_DIRECTION_. Extend the agent registry write-up below, picking up right after its last line.

This design has a profound operational benefit: the registry has no startup dependencies. You can restart it at any time, and within 15 seconds the world rebuilds itself. There is no database to restore from backup, no WAL to replay, no snapshot to load.

The trade-off is equally clear: during those 15 seconds after a restart, the registry has an incomplete view. Any request to list agents or route by skill during that window will return partial results. For a monitoring dashboard, this is a brief flicker. For a task queue, this means tasks submitted during the gap may not find their target agent.


4. The Health State Machine

The registry tracks each agent’s health as a simple state machine driven by elapsed time since the last heartbeat. The health_check_loop in registry/src/registry.rs (lines 104-119) runs every 15 seconds and scans all agents:

                     Health State Machine
                     ====================

                  heartbeat received
                  (any state --> active)
                         |
                         v
                   +----------+
                   |  active  |   last heartbeat < 90s ago
                   +----------+
                         |
                         | 90s without heartbeat
                         v
                   +----------+
                   |  stale   |   last heartbeat 90-270s ago
                   +----------+
                         |
                         | 270s without heartbeat
                         v
                   +----------+
                   |  offline |   last heartbeat > 270s ago
                   +----------+

  Time thresholds:
    active  ->  stale:    90 seconds  (6 missed heartbeats)
    stale   ->  offline: 270 seconds (18 missed heartbeats)
    any     ->  active:  next heartbeat received

The implementation is a straightforward scan:

// registry/src/registry.rs, lines 104-119
pub async fn health_check_loop(&self) {
    loop {
        tokio::time::sleep(Duration::from_secs(15)).await;
        let now = epoch_now();
        for mut entry in self.agents.iter_mut() {
            let age = now - entry.last_heartbeat_epoch;
            entry.health = if age > 270.0 {
                "offline".into()
            } else if age > 90.0 {
                "stale".into()
            } else {
                "active".into()

_RECORD LIST_.
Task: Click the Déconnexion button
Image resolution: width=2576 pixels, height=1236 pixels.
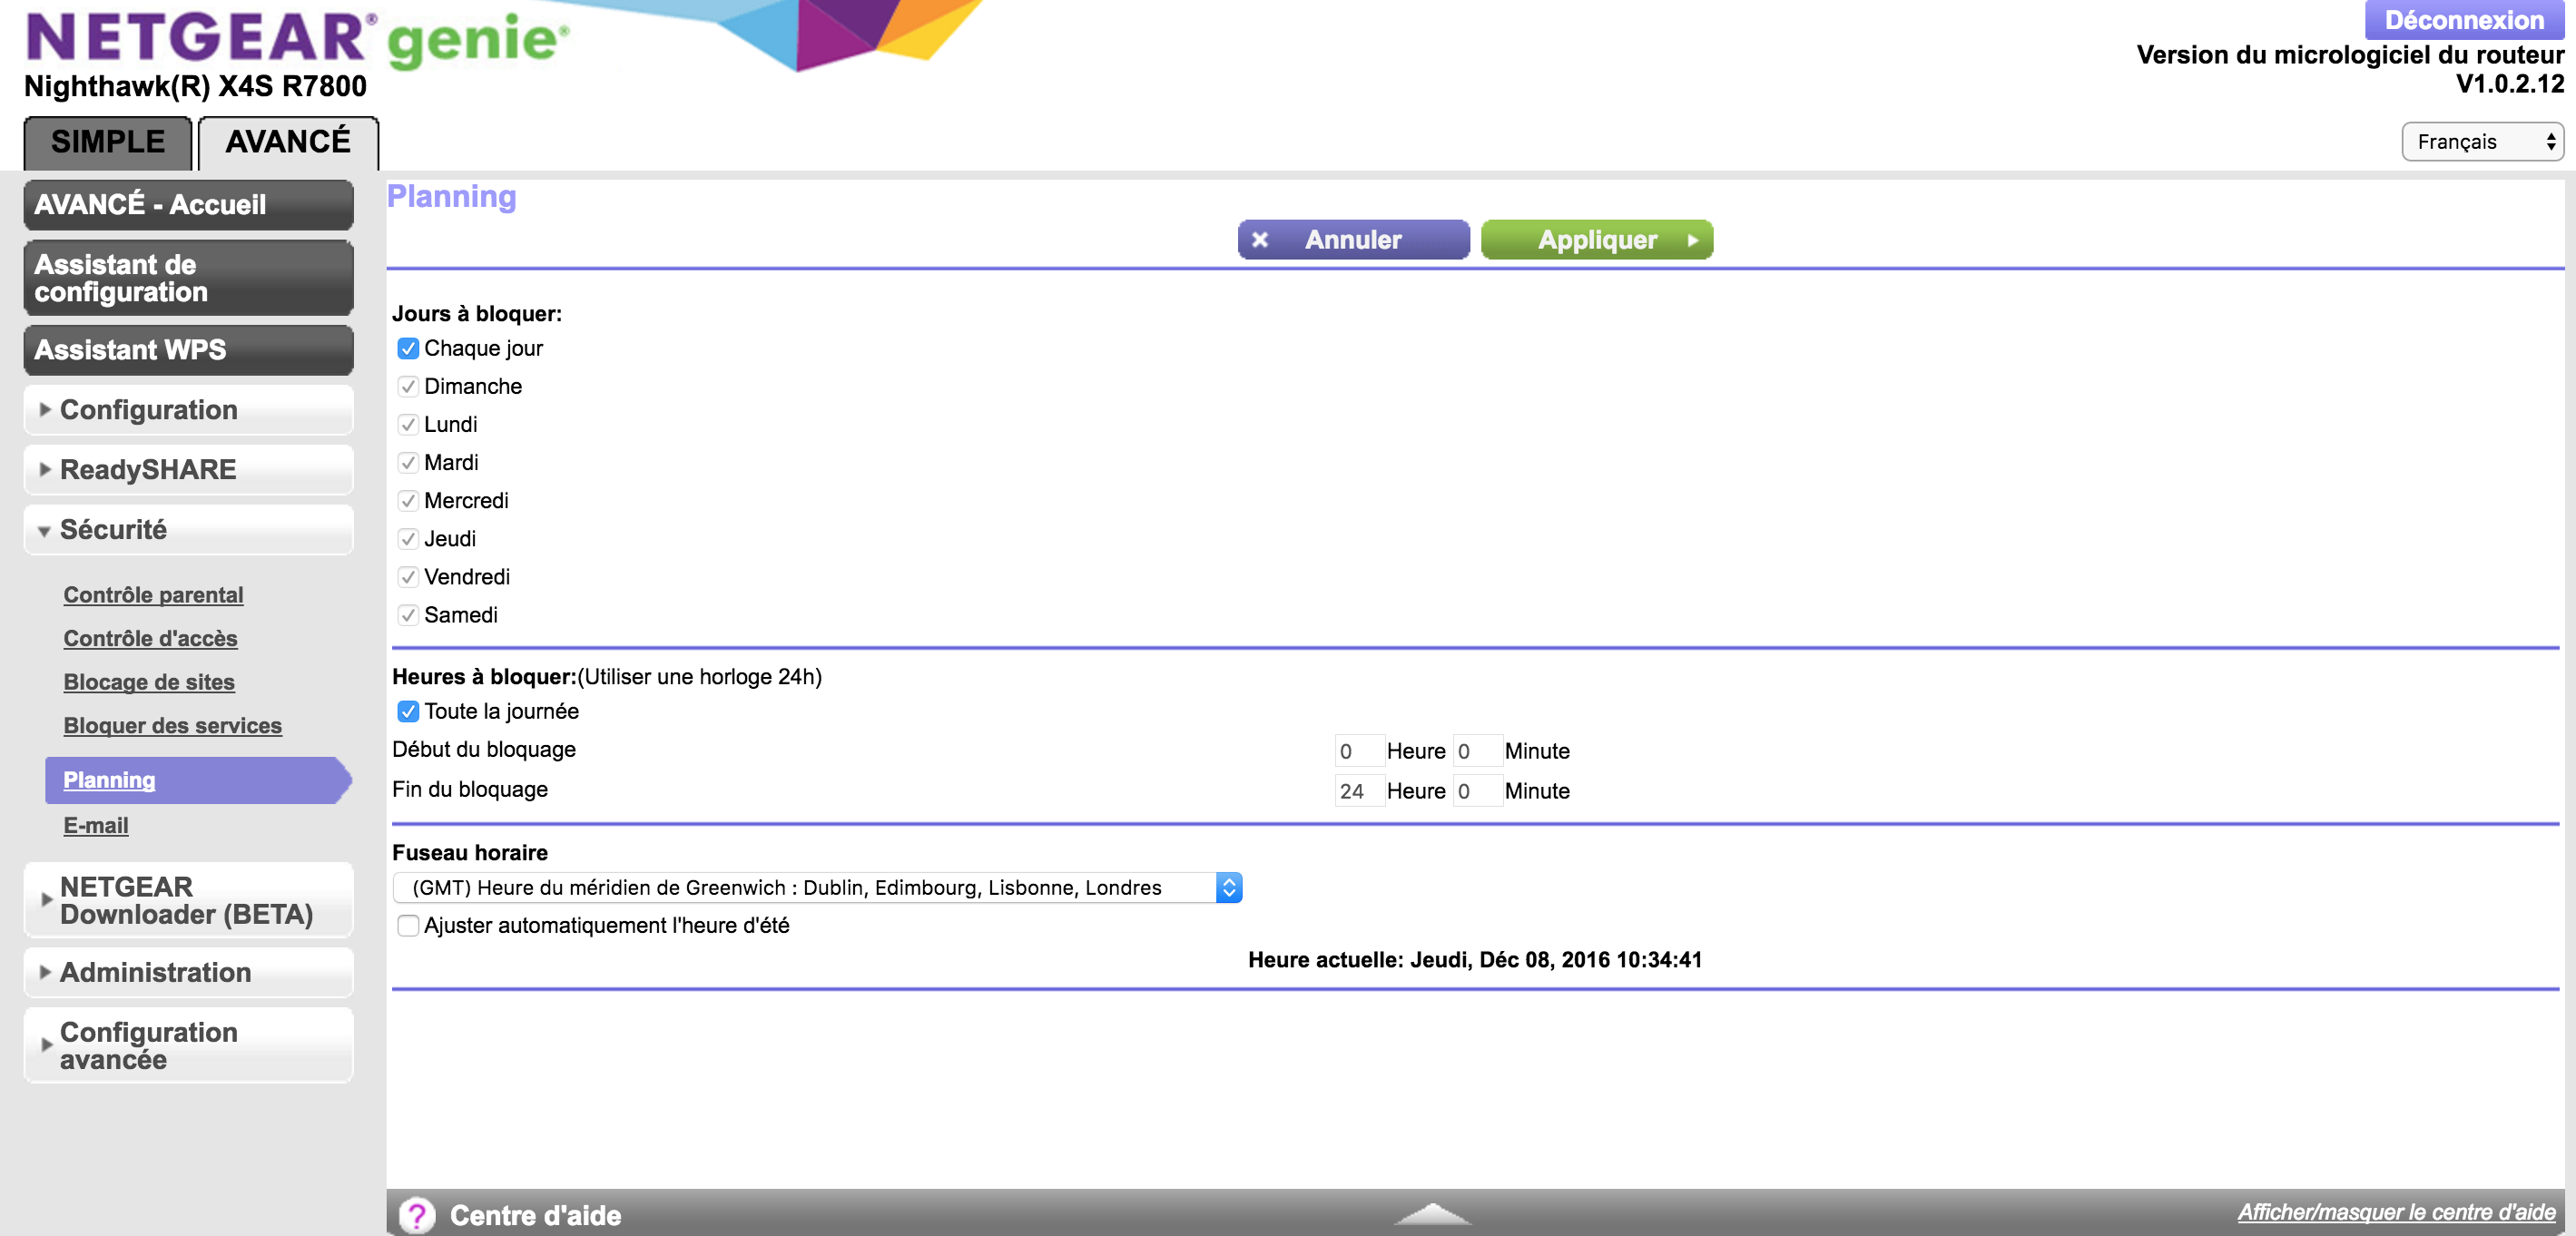Action: 2464,19

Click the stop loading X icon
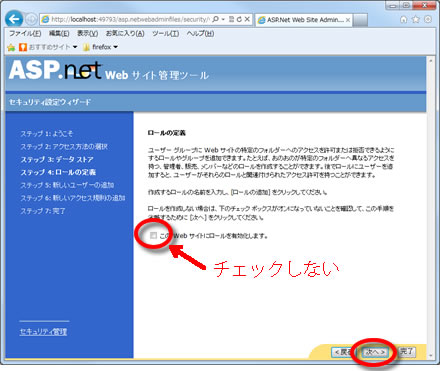247,19
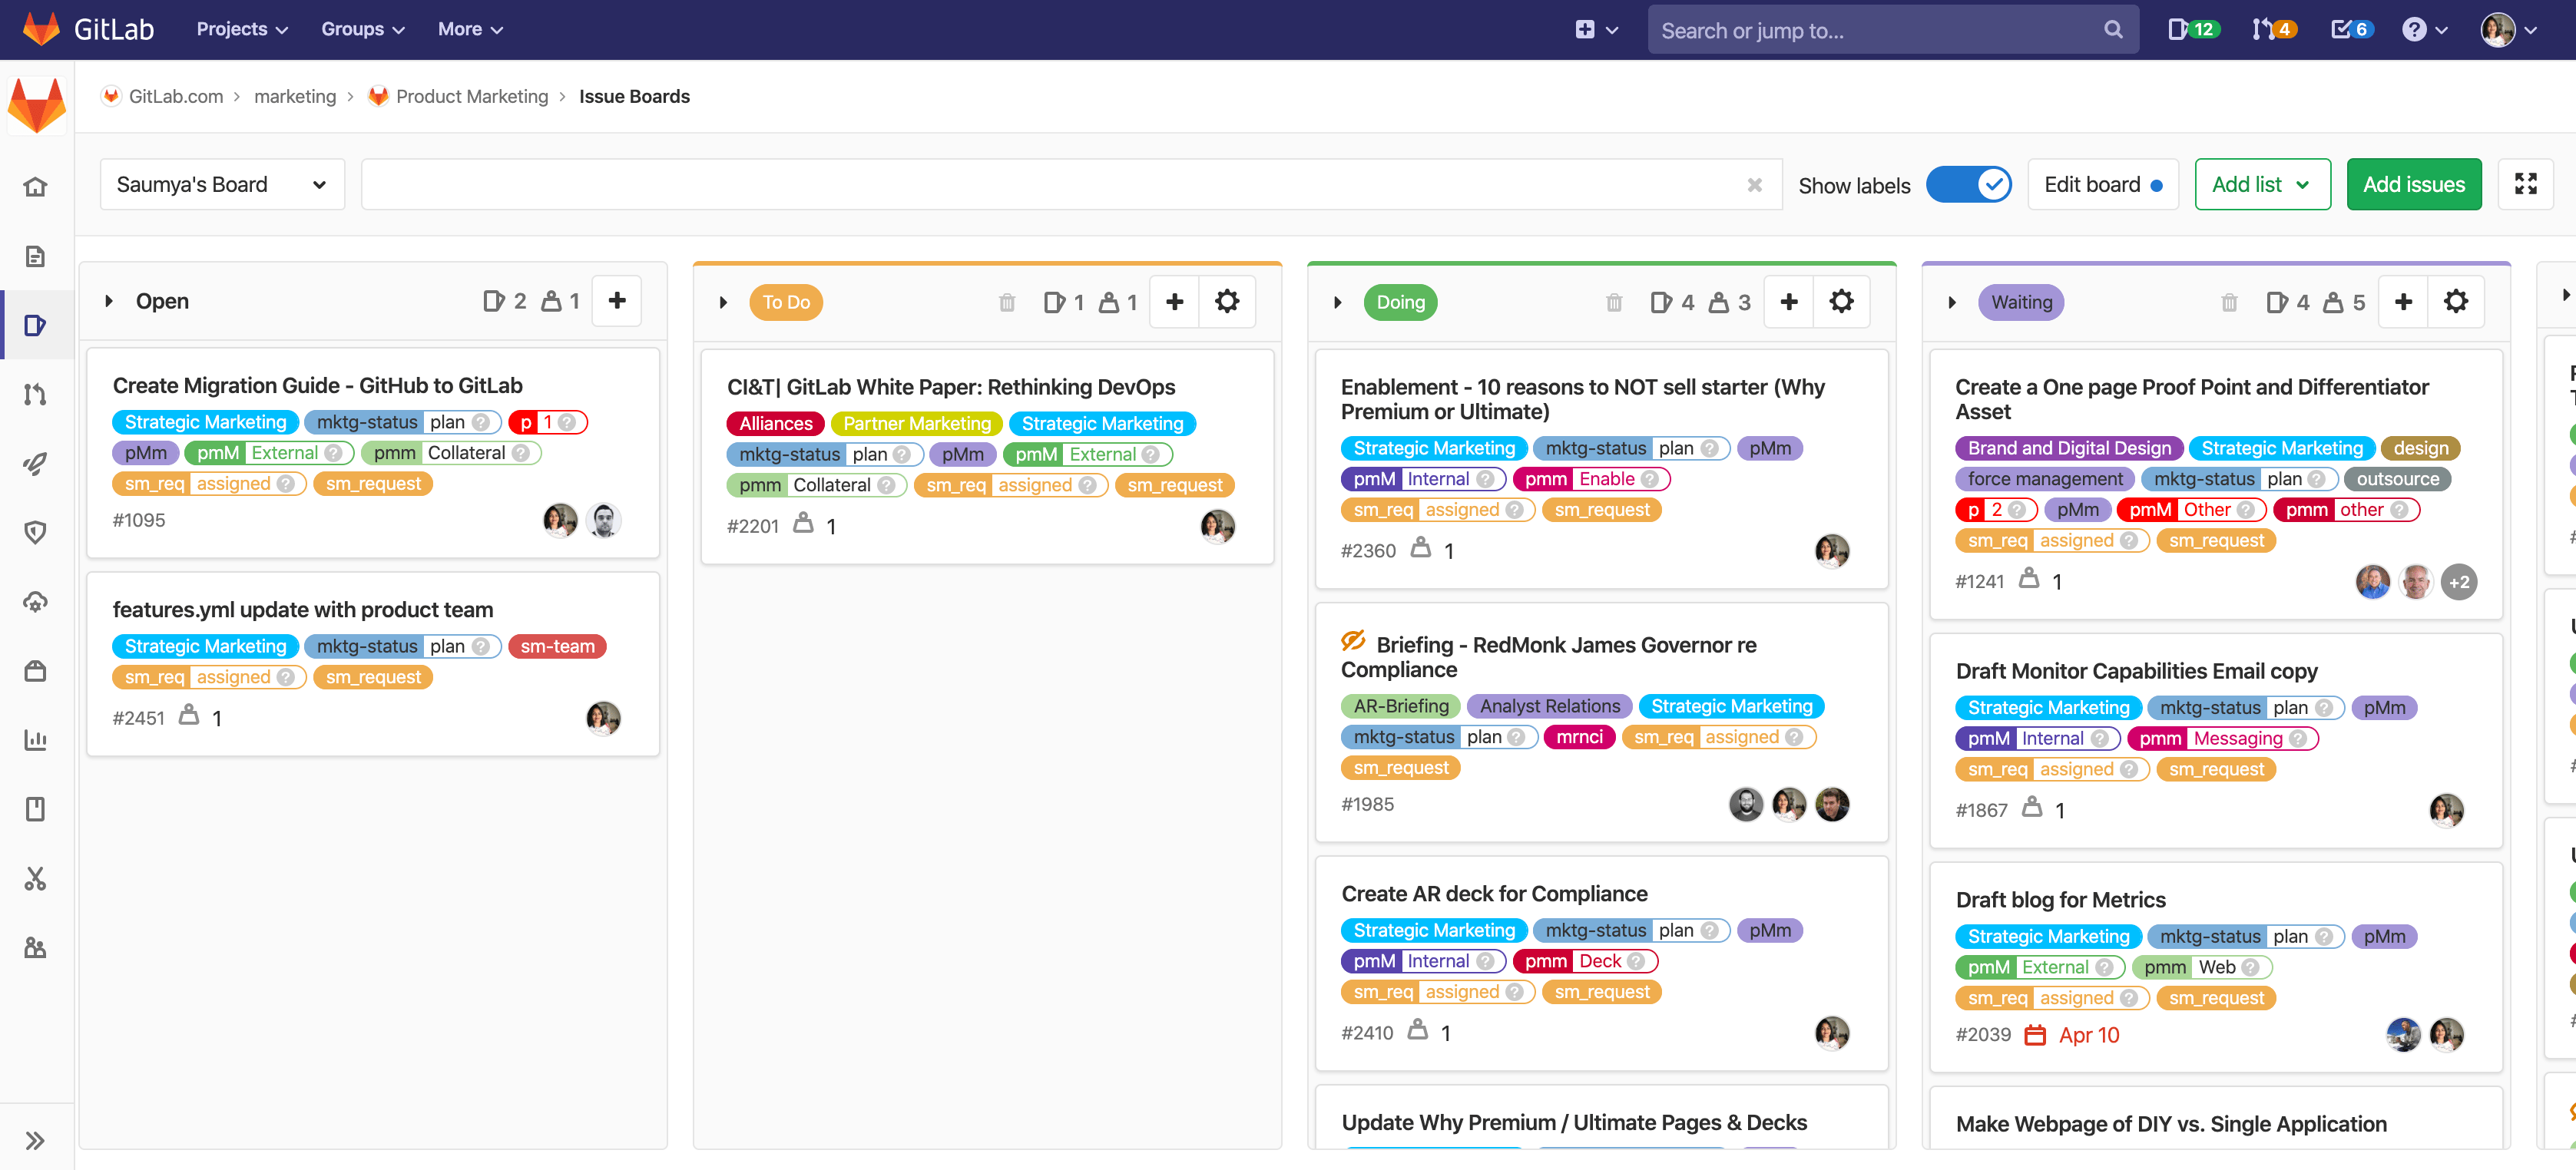The width and height of the screenshot is (2576, 1170).
Task: Clear the filter bar with X
Action: coord(1754,185)
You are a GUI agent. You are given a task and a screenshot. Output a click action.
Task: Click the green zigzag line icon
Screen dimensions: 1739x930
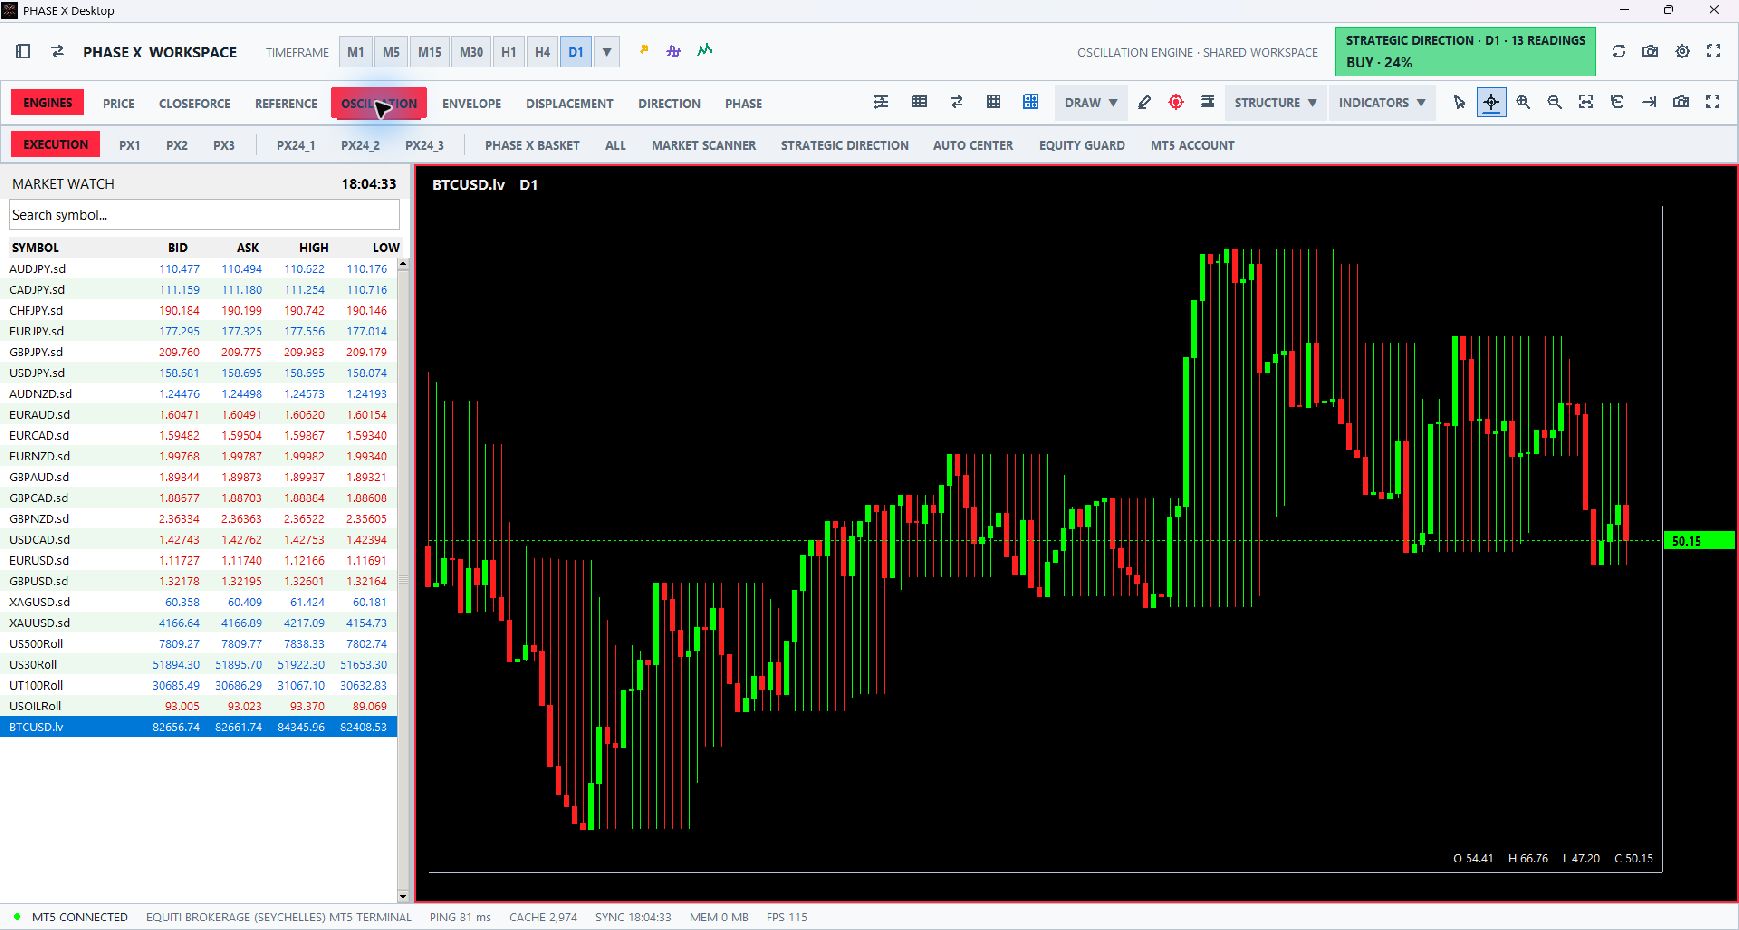705,50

_EXERCISE OUTPUT_.
            };
        }
    }
}

A few things worth noting:

  • The loop uses tokio::time::sleep, not tokio::time::interval. The difference: sleep waits 15 seconds after the previous iteration completes. If the scan takes 100ms, the period is 15.1 seconds. interval would try to maintain exactly 15-second ticks, potentially running immediately if the previous iteration took longer than 15 seconds. For a health check, sleep is the simpler and safer choice.

  • Health transitions are one-directional within a scan. An agent can only move from active to stale to offline based on elapsed time. The only way back to “active” is receiving a heartbeat (handled separately in the heartbeat handler, line 238).

  • The scan locks each shard briefly via iter_mut(). With 16 shards and a typical agent count under 50, this is negligible.

  • Skill routing filters by health. The find_by_skill method (line 132) only returns agents with health == "active". A stale or offline agent is invisible to skill-based routing, which prevents task assignment to agents that are probably dead.


5. The TTL Pattern

Three separate background loops in the registry use the same pattern: sleep, scan, expire. Each one is a tokio::spawn’ed task that runs for the lifetime of the process.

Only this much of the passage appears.